Thinking in the Bubble:   How to Detect Land Mines

By Shlomo Maital

Writing in the Hebrew daily Haaretz, today, Ruth Schuster reports on a clever creative invention by Hebrew University scientists.

   The problem: undetected land mines.

   “Land mines are the scourge of the survivor. They lurk in the soil for years and even generations after the fighting ends. Up to 20,000 people a year are wounded or killed after stumbling on hidden mines, and there has been no safe way for man or beast to detect them. According to Hebrew University, more than 100 million land mines remain buried around the world. Metal detectors do fine with traditional mines, but plastic ones elude them.”

A huge number of ideas to detect and clear mines have been tried. Here are a few:

Mine detection techniques have remained as pedestrian as they were in World War II: soldiers with sticks and serendipity; dogs, who do get killed; and pigs (a talent discovered by a kibbutznik in Israel).
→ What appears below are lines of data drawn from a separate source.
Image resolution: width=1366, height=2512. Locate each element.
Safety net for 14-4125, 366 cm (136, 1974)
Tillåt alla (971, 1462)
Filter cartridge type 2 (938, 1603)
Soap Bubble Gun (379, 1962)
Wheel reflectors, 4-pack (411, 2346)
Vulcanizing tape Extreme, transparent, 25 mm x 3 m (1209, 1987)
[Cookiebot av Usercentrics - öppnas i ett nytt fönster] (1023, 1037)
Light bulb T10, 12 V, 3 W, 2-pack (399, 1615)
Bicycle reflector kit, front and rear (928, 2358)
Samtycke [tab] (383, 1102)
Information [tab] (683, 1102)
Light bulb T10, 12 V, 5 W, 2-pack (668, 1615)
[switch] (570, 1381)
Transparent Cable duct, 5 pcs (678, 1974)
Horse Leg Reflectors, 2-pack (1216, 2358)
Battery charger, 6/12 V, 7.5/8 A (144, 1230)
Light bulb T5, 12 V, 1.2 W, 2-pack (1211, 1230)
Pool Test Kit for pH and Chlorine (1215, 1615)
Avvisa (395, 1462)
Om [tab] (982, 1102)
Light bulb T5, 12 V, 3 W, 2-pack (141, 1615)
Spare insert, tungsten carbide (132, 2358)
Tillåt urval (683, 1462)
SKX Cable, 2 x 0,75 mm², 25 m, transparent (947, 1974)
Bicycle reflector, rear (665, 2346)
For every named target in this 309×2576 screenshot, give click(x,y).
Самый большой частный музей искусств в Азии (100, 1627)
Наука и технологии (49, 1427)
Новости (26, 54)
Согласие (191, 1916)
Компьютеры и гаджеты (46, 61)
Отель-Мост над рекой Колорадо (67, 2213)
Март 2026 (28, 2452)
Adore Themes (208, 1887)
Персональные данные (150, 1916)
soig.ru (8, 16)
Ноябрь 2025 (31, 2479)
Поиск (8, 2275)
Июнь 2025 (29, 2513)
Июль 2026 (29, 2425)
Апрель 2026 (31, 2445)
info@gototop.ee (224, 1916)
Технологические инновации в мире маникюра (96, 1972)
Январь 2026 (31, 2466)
The most noteworthy advance in decades had been recognizing the mine-sniffing talents of the African pouched rat.

Now come Hebrew University of Jerusalem scientists, with a truly creative idea, thinking out of the box, or in the bubble or beads:   Bubbles with bacteria that glow blue when they detect vapors emitted by land mines.. even tiny amounts of the gas, and all mines emit such vapors.

       “Inspired by an idea that was first conceptualized in 1999, the scientists engineered   bacteria that fluoresce when they come into contact with these vapors. The human mine detectors don’t have to keep the bacteria on a leash: they can monitor and react remotely. Nor are the bacteria free-range: they are encapsulated in beads that are scattered across the suspect land. The scientists tested the system with a laser-based scanning system, and the mines were found.”

     Prof. Shimshon Belkin was responsible for genetically engineering the bacterial sensors.   The research was published recently in the leading journal Nature.